CORRAO ANTONINO (IPM di Velletri - Istruttore Nazionale di Tiro - Campione Italiano Tiro per le Polizie)

 
Nella posizione giuridica "indefinita" e quasi aleatoria, a tutti nota, in cui versiamo come categoria professionale, si riflette perfettamente quello che è l'annoso problema della dotazione dell'arma.
Su questo argomento esistono tante versioni quanti sono i Comandi ed addirittura i  poliziotti municipali e locali in servizio in Italia; in alcuni Comuni è l' Amministrazione che non vuole armare i vigili o, come ad esempio a Castelforte in provincia di Latina dove i nostri colleghi erano armati da cinquant'anni e, non appena è scoppiata la guerra in Iraq, l' amministrazione gli toglie le pistole perchè ..." il Sindaco è pacifista...!!!!!!"; in altri comuni sono gli stessi colleghi che non le vogliono; in altri ancora ci sono colleghi armati addirittura con armi lunghe e via dicendo, per tutti i gusti....
Per alcuni colleghi, comandanti ed amministratori compresi, sembra quasi che l'arma sia animata di vita propria e condizioni il comportamento di chi la porta, dimenticando che,al pari di qualsiasi altro oggetto inanimato, la pistola o il posacenere sono egualmente letali, diventando tali solo se chi li impugna ne fa un uso improprio.

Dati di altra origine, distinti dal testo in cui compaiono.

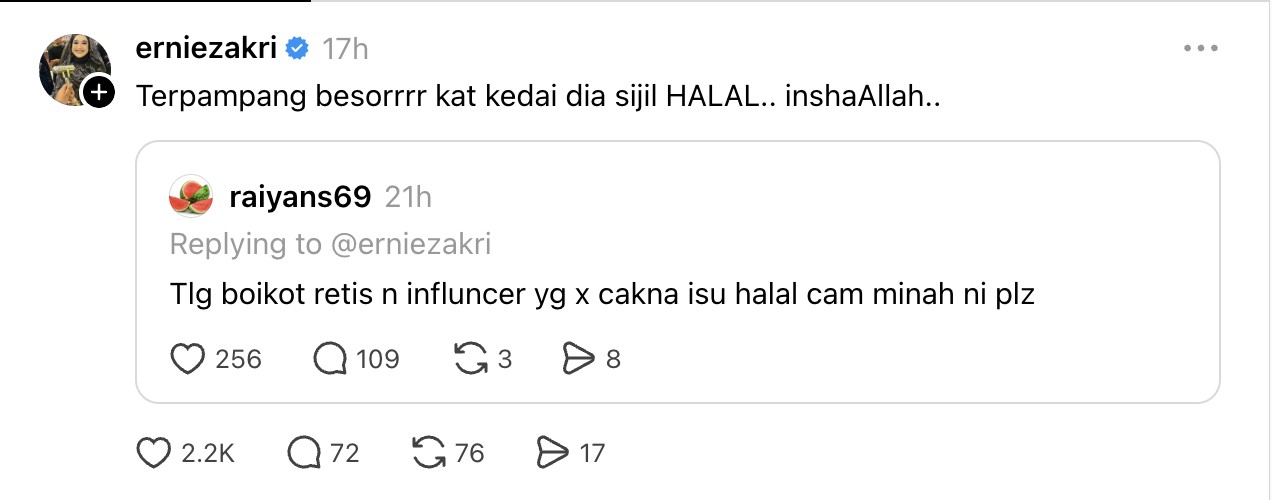Repost the quoted raiyans69 post
Image resolution: width=1272 pixels, height=500 pixels.
point(470,358)
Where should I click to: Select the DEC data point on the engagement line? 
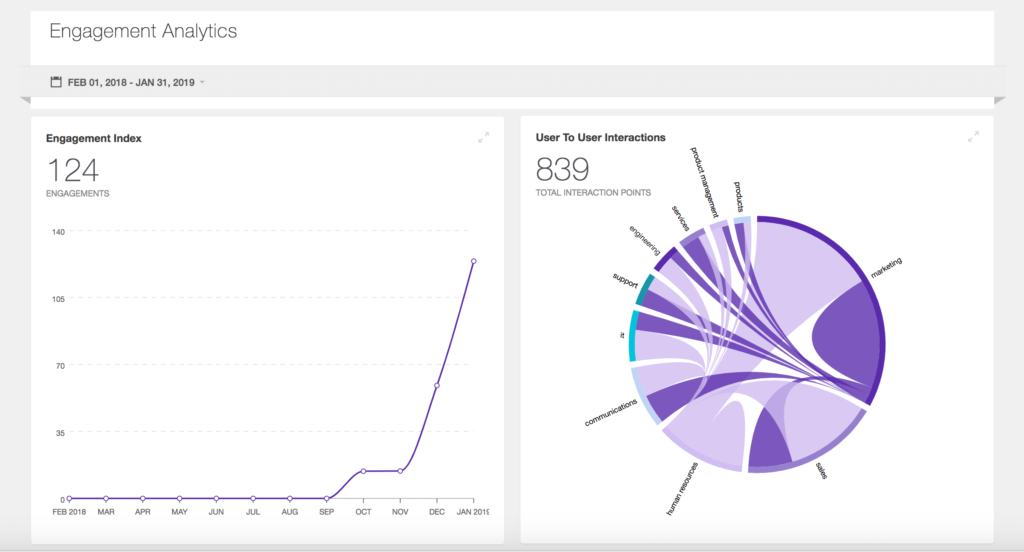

Il migliore atteggiamento che può assumere chi è obbligato a portare un' arma è quello di conoscerla profondamente, sia dal punto di vista puramente meccanico (funzionamento, sicure, norme di sicurezza,ecc.) che dal punto di vista legislativo.
L'opinione diffusa è che bisogna fare più esercitazioni di tiro. Queste esercitazioni, per la sicurezza di chi porta un'arma non servono a nulla se poi non si sa riconoscere ad occhio, senza toccarla, se la pistola è carica o scarica. Il vero pericolo è dato dal rapporto di diffidenza o di paura che si instaura con la pistola.
Chi ha l'arma in dotazione ha l'obbligo verso se stesso e verso chi gli sta intorno, di sapere tutto quello che serve al fine di evitare incidenti o un utilizzo improprio, perchè le pistole non sparano da sole ma solo se qualcuno ne preme il grilletto.
Come categoria sembrerebbe che siamo proiettati verso una dimensione di Polizia Locale con più ampi compiti che comprederanno anche un maggiore controllo del territorio. Altrimenti rischieremo, se non ci mandano a casa prima, di restare poco più che ausiliari del traffico e chissà se poi il nostro futuro professionale potrebbe più passare per una pistola.